What needs to be done:
Output the lines of the entries as a JSON list of strings, one string per line with blank lines dropped, starting at the line that contains "The image size is (581, 447)." and ending at the line that contains "Looking at the screenshot, I should 167,664.".

Supplied material:
========

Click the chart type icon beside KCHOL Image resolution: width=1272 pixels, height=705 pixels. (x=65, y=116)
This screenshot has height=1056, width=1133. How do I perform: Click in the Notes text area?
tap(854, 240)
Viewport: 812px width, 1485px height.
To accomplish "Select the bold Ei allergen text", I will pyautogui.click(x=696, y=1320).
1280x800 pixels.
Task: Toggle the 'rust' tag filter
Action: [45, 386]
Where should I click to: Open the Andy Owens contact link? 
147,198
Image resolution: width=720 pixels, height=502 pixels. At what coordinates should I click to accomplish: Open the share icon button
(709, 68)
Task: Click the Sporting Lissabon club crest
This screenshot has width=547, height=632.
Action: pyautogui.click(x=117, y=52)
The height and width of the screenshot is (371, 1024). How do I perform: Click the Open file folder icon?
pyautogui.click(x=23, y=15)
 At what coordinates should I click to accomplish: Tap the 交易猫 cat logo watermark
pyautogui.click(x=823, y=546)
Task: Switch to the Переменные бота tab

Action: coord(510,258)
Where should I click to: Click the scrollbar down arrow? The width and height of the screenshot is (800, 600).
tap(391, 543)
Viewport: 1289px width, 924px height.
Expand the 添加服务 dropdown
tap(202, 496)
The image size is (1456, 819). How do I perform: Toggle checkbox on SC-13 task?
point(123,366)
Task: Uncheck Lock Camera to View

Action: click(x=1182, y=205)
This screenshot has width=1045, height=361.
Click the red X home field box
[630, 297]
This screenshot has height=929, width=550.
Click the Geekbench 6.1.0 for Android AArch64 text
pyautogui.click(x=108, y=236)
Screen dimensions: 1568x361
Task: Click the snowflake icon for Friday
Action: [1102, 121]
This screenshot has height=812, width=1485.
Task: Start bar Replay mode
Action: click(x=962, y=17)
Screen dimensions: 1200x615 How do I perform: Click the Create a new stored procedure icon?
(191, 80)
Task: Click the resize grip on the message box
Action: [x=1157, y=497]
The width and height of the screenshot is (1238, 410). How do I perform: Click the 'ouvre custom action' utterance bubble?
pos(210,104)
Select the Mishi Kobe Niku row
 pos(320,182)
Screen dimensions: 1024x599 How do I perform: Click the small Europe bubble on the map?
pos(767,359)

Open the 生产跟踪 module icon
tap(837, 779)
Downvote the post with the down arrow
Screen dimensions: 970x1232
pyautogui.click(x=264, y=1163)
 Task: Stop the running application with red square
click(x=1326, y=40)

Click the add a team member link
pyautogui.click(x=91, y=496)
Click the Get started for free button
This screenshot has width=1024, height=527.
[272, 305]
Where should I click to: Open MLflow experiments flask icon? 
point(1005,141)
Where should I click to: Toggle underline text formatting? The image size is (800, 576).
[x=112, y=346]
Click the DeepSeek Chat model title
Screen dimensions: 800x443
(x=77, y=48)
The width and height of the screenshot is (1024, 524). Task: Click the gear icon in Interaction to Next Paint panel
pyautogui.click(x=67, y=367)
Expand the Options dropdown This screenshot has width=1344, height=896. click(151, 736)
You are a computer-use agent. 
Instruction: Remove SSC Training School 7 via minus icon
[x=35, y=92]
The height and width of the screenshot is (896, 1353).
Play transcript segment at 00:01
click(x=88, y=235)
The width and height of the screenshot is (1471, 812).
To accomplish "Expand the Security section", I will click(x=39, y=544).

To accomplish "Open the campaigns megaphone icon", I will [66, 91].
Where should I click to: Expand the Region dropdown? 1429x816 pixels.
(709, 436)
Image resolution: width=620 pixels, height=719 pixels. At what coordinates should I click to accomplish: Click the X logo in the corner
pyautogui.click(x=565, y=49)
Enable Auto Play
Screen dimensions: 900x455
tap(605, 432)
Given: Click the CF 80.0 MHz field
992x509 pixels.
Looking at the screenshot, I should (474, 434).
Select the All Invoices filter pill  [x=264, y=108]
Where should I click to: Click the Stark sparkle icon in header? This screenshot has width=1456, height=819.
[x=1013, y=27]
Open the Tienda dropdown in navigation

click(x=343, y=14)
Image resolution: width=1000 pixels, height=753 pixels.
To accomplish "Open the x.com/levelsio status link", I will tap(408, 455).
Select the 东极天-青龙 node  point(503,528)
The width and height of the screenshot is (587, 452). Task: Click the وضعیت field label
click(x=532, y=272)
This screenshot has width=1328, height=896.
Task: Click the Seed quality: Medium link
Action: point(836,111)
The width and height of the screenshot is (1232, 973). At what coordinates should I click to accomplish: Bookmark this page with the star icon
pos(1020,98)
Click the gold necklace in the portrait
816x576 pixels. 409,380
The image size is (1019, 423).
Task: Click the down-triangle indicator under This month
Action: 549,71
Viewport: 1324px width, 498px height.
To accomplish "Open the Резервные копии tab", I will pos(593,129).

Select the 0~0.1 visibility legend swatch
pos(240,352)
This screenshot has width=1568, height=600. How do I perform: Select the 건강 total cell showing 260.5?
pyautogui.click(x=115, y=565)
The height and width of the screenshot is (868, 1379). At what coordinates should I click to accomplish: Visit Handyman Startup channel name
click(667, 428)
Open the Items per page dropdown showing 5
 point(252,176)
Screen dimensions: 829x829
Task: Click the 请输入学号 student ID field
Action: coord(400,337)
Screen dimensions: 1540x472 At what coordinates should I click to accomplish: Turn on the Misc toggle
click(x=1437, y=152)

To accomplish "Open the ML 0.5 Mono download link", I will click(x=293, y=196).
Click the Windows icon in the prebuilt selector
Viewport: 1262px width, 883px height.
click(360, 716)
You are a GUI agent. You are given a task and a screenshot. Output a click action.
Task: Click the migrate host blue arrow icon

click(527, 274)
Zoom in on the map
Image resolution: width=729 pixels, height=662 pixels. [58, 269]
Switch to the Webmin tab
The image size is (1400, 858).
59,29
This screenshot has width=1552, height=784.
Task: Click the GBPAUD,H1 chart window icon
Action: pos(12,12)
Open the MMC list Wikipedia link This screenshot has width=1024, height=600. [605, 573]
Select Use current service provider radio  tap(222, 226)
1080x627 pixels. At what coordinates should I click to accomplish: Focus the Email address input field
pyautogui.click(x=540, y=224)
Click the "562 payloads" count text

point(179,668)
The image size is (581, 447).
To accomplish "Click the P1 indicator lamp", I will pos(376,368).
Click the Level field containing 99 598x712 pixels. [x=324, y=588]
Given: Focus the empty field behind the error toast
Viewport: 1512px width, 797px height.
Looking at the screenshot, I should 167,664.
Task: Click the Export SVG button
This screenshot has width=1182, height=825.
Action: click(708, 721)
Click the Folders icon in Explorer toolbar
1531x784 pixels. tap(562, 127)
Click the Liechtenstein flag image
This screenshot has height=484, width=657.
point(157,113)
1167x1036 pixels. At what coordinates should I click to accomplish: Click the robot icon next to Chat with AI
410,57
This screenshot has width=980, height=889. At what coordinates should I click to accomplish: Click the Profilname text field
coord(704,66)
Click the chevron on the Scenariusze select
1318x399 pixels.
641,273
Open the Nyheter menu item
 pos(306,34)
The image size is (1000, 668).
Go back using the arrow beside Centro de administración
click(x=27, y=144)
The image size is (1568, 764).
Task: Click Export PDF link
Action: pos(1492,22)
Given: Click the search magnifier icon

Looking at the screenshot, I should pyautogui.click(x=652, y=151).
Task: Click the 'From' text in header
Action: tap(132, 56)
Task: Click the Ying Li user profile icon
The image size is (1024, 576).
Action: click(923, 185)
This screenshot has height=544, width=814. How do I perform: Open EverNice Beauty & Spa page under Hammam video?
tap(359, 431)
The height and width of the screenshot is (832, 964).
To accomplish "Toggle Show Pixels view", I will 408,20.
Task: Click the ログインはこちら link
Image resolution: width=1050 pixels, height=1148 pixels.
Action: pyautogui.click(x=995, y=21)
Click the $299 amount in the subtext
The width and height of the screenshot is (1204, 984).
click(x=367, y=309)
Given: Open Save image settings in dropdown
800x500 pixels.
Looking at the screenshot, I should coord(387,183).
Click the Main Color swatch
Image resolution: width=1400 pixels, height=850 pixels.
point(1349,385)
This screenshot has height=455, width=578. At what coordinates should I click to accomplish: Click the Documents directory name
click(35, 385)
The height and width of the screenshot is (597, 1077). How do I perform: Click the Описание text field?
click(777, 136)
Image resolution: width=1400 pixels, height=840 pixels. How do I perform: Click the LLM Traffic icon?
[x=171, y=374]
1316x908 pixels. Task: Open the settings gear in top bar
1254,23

========

Final result:
[
  "The image size is (581, 447).",
  "To accomplish \"Click the P1 indicator lamp\", I will pos(376,368).",
  "Click the Level field containing 99 598x712 pixels. [x=324, y=588]",
  "Given: Focus the empty field behind the error toast",
  "Viewport: 1512px width, 797px height.",
  "Looking at the screenshot, I should 167,664."
]